Daily Archives: 18 juillet 2009

Party game du pauvre

VDM : Aujourd’hui, je rentre dans un RER qui … prends feu

Bonheur, joie, mâtin, le blog fête ses trois ans d’existence physique.
Maintenant que M6 a fourgué son Pékin Express historiquement chiant (une équipe avait la possibilité de gagner le truc avec la somme de… zéro euros. C’est vachement intéressant) la petite chaîne
qui ose nous fourguer plus de pub que les télés américaines nous a mis un autre programme fraîché du matin pêché… chez les japonais. L’occasion de parler un peu du format initial, après tout ça
faisait longtemps que je n’avait pas évoqué une japoniaiserie télévisuelle.

Parce qu’il en faut de la bonne pour contrer une chaîne qui va faire entrer un chien candidat à la mairie de Marseille dans son jeu de real-tv.
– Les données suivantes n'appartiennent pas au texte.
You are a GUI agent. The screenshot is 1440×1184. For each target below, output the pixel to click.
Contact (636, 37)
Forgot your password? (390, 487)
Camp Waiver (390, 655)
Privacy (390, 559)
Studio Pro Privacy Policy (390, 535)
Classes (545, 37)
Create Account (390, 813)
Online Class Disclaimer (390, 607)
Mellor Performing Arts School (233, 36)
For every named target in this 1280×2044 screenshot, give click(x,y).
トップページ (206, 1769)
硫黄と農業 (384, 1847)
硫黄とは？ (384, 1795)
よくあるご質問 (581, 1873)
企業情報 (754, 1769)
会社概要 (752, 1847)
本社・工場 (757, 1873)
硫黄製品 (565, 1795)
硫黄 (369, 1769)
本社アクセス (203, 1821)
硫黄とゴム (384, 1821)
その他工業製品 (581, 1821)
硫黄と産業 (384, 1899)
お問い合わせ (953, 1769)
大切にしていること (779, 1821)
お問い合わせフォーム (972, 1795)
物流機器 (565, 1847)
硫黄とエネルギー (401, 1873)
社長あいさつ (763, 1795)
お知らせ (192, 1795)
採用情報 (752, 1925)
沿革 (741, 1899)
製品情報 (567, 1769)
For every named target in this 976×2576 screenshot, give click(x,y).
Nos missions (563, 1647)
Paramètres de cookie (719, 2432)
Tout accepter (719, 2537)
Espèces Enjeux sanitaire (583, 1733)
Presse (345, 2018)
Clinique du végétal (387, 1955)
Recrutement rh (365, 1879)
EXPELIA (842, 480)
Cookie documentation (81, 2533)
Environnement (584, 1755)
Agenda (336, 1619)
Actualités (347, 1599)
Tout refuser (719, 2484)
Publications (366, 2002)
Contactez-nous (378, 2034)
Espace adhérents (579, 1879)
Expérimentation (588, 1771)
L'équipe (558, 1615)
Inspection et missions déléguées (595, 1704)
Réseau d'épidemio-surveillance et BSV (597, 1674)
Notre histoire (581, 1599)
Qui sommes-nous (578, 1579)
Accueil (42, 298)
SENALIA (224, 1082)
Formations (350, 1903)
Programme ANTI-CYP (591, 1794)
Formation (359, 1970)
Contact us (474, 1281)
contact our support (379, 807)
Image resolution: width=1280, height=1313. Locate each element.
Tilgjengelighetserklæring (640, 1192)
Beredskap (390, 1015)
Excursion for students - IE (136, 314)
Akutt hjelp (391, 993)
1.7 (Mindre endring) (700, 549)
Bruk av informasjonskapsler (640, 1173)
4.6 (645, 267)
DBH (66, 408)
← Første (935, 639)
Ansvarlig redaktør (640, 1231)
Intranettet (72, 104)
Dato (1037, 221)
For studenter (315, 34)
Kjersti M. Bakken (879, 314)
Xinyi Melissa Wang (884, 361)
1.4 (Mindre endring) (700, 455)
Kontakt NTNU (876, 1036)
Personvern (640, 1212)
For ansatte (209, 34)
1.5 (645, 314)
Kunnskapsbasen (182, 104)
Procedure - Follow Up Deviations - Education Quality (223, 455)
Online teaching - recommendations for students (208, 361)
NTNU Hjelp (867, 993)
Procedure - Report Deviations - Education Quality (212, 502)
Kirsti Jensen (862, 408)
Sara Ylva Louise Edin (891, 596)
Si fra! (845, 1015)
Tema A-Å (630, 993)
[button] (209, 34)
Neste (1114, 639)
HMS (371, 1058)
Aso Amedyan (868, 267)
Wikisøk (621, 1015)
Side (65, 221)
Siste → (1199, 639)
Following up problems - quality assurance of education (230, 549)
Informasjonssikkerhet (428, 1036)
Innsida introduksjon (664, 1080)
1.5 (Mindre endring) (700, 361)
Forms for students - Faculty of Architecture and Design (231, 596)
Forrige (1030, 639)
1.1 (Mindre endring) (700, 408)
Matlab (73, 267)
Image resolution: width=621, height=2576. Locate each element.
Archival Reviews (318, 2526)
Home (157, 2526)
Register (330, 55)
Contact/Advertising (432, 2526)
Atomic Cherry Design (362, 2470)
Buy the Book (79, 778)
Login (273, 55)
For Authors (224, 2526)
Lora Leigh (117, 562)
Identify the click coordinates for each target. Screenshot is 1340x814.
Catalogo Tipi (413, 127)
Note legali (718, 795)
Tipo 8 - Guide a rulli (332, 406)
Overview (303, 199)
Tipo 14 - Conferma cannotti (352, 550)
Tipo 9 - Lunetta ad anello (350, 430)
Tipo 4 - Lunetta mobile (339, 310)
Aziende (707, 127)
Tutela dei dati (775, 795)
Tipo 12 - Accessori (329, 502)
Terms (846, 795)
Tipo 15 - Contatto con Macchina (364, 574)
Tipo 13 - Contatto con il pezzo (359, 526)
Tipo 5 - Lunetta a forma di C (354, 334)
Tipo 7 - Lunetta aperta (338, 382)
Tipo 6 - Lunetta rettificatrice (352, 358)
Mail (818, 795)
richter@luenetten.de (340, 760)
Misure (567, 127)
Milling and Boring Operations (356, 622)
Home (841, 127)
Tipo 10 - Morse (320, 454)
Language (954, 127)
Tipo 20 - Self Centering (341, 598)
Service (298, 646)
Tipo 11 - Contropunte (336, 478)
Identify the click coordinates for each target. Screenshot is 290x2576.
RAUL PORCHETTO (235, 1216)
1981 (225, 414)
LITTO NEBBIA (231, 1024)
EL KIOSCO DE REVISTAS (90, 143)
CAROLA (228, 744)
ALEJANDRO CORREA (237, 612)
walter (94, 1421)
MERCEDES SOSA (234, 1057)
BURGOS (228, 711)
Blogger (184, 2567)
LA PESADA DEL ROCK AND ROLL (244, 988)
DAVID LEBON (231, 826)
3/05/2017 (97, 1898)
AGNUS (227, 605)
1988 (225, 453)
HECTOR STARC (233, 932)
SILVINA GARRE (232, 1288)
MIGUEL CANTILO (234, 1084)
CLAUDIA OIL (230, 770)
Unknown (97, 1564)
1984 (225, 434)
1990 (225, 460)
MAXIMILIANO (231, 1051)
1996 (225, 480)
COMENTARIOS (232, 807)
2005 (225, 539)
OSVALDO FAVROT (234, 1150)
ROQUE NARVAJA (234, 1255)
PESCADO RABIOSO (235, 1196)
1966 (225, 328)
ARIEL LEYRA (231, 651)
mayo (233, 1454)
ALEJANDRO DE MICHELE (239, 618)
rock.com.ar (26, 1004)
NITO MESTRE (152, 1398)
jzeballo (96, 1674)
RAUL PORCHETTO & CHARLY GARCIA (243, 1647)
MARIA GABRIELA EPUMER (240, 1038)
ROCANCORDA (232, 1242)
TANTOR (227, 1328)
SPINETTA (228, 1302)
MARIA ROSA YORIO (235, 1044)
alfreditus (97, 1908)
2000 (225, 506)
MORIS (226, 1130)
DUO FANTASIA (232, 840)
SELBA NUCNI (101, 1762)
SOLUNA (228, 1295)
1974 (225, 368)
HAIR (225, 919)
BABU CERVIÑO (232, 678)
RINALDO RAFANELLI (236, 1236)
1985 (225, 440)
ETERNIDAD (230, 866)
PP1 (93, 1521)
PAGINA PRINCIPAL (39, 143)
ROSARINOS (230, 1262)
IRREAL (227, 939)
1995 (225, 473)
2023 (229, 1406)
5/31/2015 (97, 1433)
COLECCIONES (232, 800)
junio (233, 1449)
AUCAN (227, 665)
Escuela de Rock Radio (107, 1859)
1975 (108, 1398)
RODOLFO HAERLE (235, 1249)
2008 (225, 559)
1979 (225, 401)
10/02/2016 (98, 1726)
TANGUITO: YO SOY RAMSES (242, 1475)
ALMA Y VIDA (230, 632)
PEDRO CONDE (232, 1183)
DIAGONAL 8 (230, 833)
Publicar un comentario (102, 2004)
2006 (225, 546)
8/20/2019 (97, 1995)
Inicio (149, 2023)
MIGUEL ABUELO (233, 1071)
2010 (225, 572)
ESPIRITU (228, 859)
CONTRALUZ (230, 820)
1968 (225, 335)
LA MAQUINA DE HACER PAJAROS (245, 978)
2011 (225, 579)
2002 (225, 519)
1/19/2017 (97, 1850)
Les waponais ont, avec les améwicains, la formidable capacité à allier le jeu télévisuel et le jeu tout court. Oui, bon, certes, le début de la télévision Française, Intervilles, Fort Boyard tout
ça, mais c’est quand même bien autre chose qu’un bras de fer filmé avec Guy Lux. Non, eux ont inventé le « jeu vidéo télévisé » – parce qu’ils ont réussi à démocratiser le jeu de plate-formes… en
vrai.
Pour définir le jeu de plate forme et le transposer à la TV, on va prendre le format vieillot, en 2D, avec un point A et un point B à rallier, plus des obstacles et des trous à éviter, la
quintessence de la plate forme jusqu’à la deuxième moitié des années 90. D’où le fantasme : comment prendre un type qui traverserait une zone infestée de pièges, avec des boules à éviter, des
tourniquets qui vous font tomber dans la boue, des ennemis qui vous sautent dessus, und so weiter? Impossible n’est pas japonais !!
Le délire se concrétise avec Takeshi’s Castle (du nom du réalisateur japonais, Takeshi Kitano, en guest-star dans le film Battle Royale) l’objectif tiens sur un ticket Mobilis : une vague de japonais déjantés veulent prendre d’assaut le château. Dans cet
esprit noble et conquérant, il devront traverser moult épreuves un peu débiles et jouissives, l’échec étant synonyme d’élimination. Les participants étant une centaine au départ, il y en a toujours
pour l’épreuve finale impossible à gagner (le gain en cas de victoire étant totalement inconnu) ce qui sonne un peu « Fort Boyard » comme ça. Mais les épreuves sont tellement sorties de nulle part
(faire la boule dans un panchiko géant, se lancer dans une série d’obstacles à la Donkey Kong) et l’ambiance étant tellement décalée, avec ses personnages récurrent débiles (dont le fabuleux
Colonel, maître du jeu, qui motive ses troupes pour mieux les défoncer sur la bataille finale) que cela en devient passionnant à suivre. Les candidats sont toujours sur-motivés dans leur
participation, leur VIE est en jeu, c’est toujours un bonheur de les voie pousser un petit cri de guerre incompréhensible.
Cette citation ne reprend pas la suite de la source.